(Dataset records)
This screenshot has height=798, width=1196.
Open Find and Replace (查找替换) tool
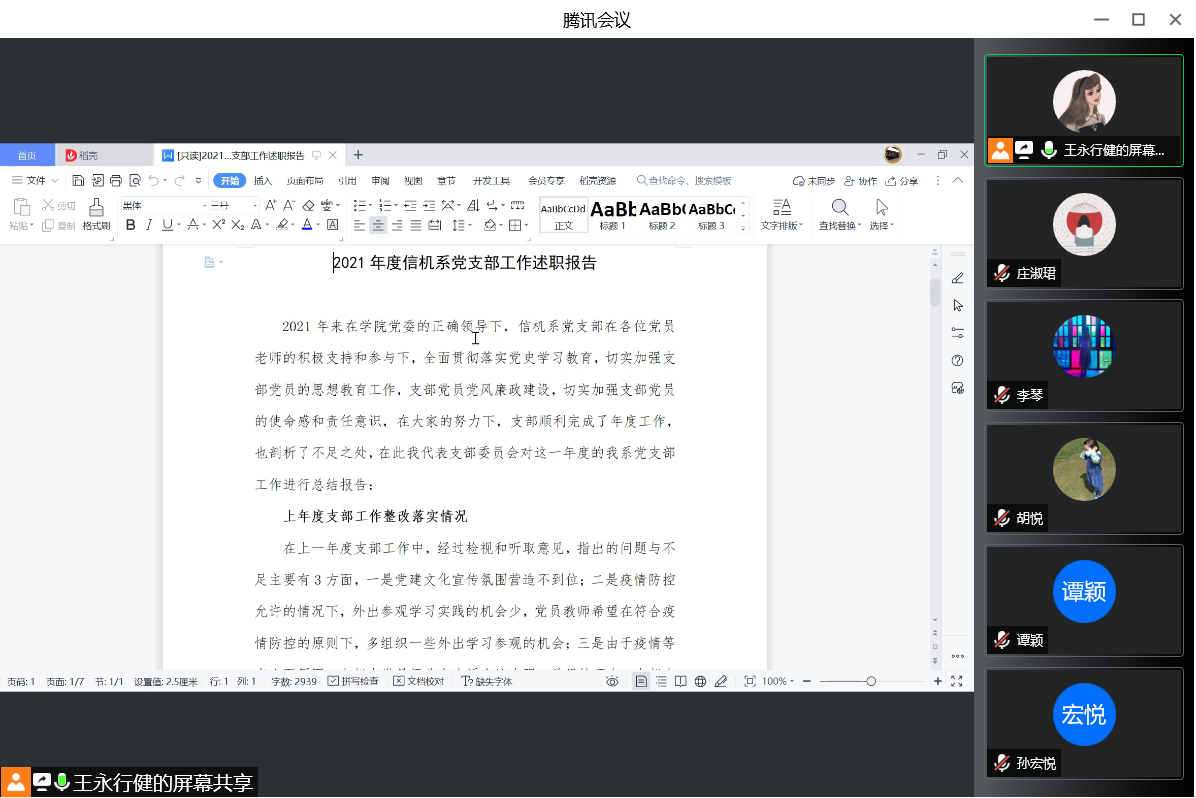(840, 213)
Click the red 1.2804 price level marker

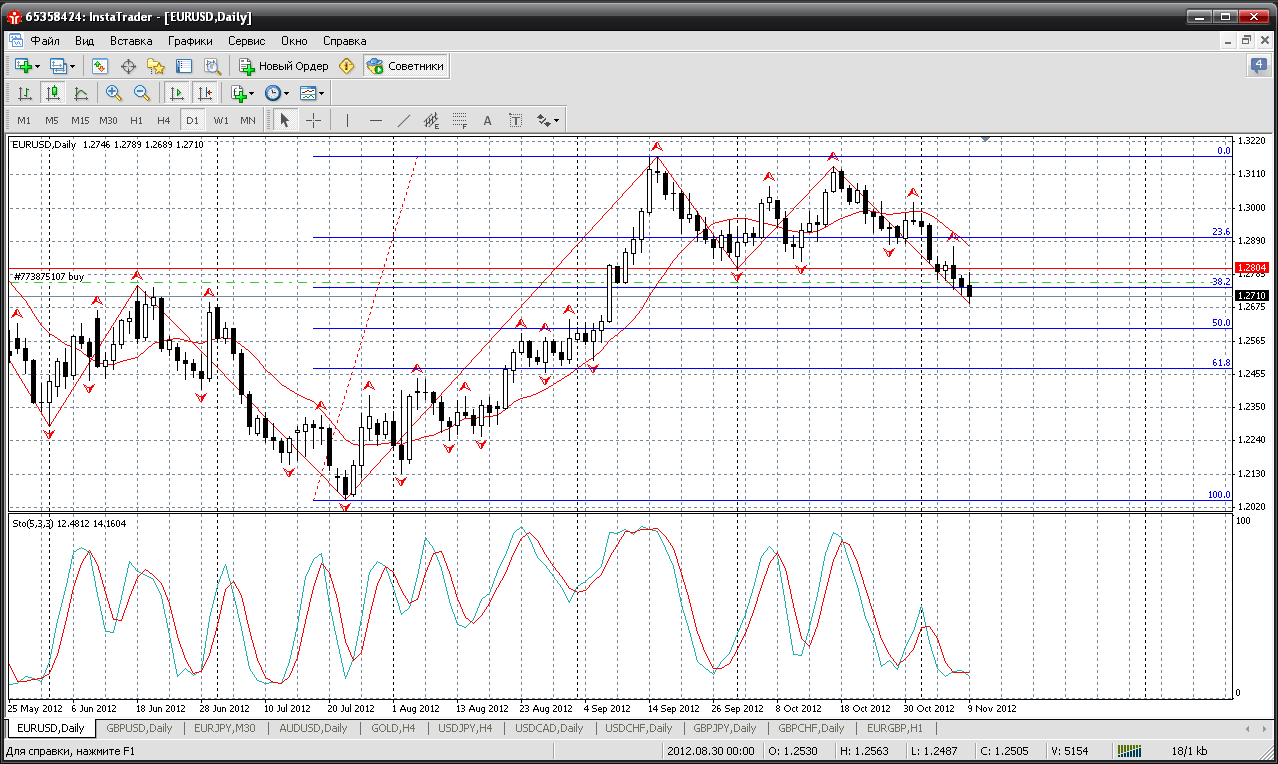click(x=1251, y=268)
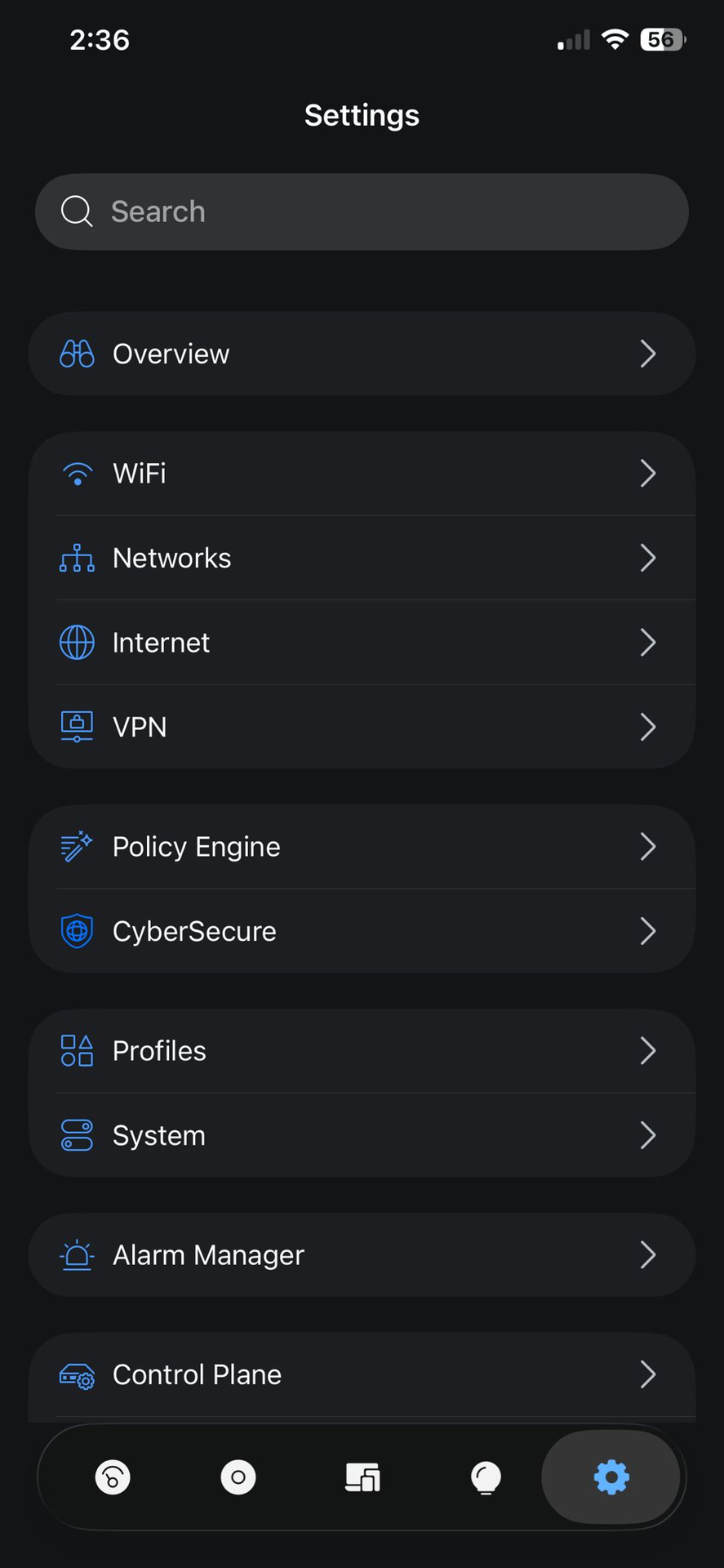
Task: Expand WiFi settings using its chevron
Action: pos(648,474)
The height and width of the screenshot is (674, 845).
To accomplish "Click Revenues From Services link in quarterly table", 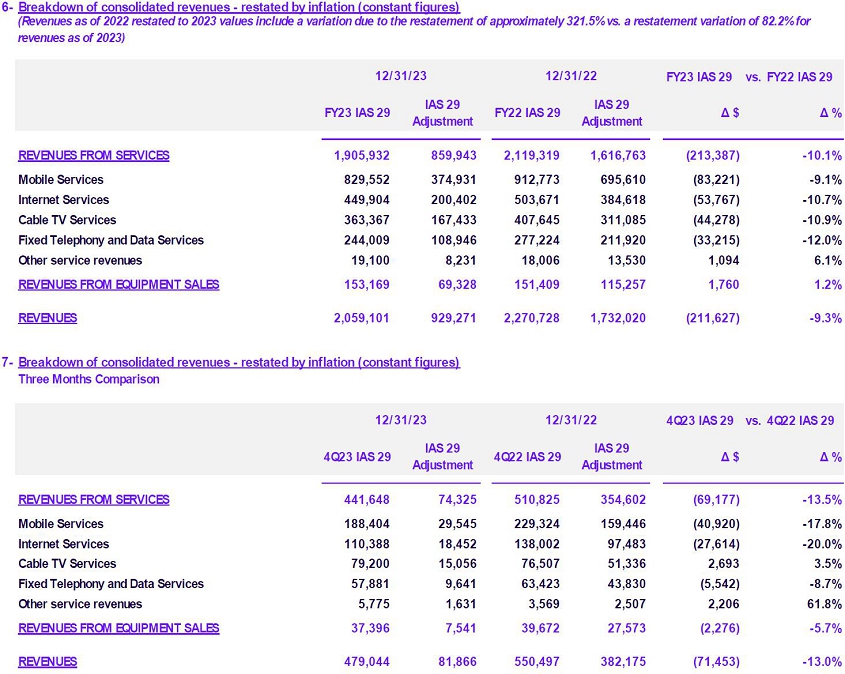I will click(94, 499).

(EXERCISE)
Pull out all lines of the data with the string "height".

(YOUR SOLUTION)
This screenshot has height=798, width=1196.
The height and width of the screenshot is (674, 845).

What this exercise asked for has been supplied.